*STATED PROBLEM*. Reproduce the items below, substituting "How do I carry out" for every occurrence of "How do I perform" and leaving all other text unchanged.

*ROWS*.
— start —

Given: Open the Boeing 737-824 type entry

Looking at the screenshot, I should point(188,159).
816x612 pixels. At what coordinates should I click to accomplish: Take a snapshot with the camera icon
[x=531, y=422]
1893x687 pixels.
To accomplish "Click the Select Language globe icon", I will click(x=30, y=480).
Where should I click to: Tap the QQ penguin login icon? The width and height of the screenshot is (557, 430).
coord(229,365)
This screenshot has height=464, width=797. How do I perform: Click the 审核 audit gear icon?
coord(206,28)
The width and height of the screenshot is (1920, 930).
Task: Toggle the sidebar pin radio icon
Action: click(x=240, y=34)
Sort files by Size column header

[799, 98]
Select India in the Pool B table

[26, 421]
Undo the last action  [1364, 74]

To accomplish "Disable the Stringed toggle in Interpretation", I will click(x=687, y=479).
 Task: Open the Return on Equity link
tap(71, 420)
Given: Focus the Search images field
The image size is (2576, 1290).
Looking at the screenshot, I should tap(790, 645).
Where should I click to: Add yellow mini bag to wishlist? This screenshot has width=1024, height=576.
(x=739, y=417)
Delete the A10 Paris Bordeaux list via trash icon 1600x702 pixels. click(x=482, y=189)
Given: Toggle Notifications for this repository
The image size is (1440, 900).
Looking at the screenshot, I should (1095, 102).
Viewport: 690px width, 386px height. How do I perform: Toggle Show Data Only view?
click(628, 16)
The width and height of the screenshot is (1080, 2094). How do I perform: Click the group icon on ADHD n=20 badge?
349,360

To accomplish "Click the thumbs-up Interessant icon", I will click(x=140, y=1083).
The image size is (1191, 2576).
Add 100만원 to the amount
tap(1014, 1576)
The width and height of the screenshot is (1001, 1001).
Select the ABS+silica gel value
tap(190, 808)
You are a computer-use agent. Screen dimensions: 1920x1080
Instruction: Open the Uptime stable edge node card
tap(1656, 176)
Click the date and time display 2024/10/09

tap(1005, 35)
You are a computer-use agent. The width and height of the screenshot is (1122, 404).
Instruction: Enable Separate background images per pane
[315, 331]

— end —

*REPLY TO THE EXERCISE*.
Given: Open the Boeing 737-824 type entry

Looking at the screenshot, I should point(188,159).
816x612 pixels. At what coordinates should I click to accomplish: Take a snapshot with the camera icon
[x=531, y=422]
1893x687 pixels.
To accomplish "Click the Select Language globe icon", I will click(x=30, y=480).
Where should I click to: Tap the QQ penguin login icon? The width and height of the screenshot is (557, 430).
coord(229,365)
This screenshot has height=464, width=797. How do I carry out: Click the 审核 audit gear icon?
coord(206,28)
The width and height of the screenshot is (1920, 930).
Task: Toggle the sidebar pin radio icon
Action: click(x=240, y=34)
Sort files by Size column header

[799, 98]
Select India in the Pool B table

[26, 421]
Undo the last action  [1364, 74]

To accomplish "Disable the Stringed toggle in Interpretation", I will click(x=687, y=479).
 Task: Open the Return on Equity link
tap(71, 420)
Given: Focus the Search images field
The image size is (2576, 1290).
Looking at the screenshot, I should tap(790, 645).
Where should I click to: Add yellow mini bag to wishlist? This screenshot has width=1024, height=576.
(x=739, y=417)
Delete the A10 Paris Bordeaux list via trash icon 1600x702 pixels. click(x=482, y=189)
Given: Toggle Notifications for this repository
The image size is (1440, 900).
Looking at the screenshot, I should (1095, 102).
Viewport: 690px width, 386px height. How do I carry out: Toggle Show Data Only view?
click(628, 16)
The width and height of the screenshot is (1080, 2094). How do I carry out: Click the group icon on ADHD n=20 badge?
349,360

To accomplish "Click the thumbs-up Interessant icon", I will click(x=140, y=1083).
The image size is (1191, 2576).
Add 100만원 to the amount
tap(1014, 1576)
The width and height of the screenshot is (1001, 1001).
Select the ABS+silica gel value
tap(190, 808)
You are a computer-use agent. Screen dimensions: 1920x1080
Instruction: Open the Uptime stable edge node card
tap(1656, 176)
Click the date and time display 2024/10/09

tap(1005, 35)
You are a computer-use agent. The width and height of the screenshot is (1122, 404).
Instruction: Enable Separate background images per pane
[315, 331]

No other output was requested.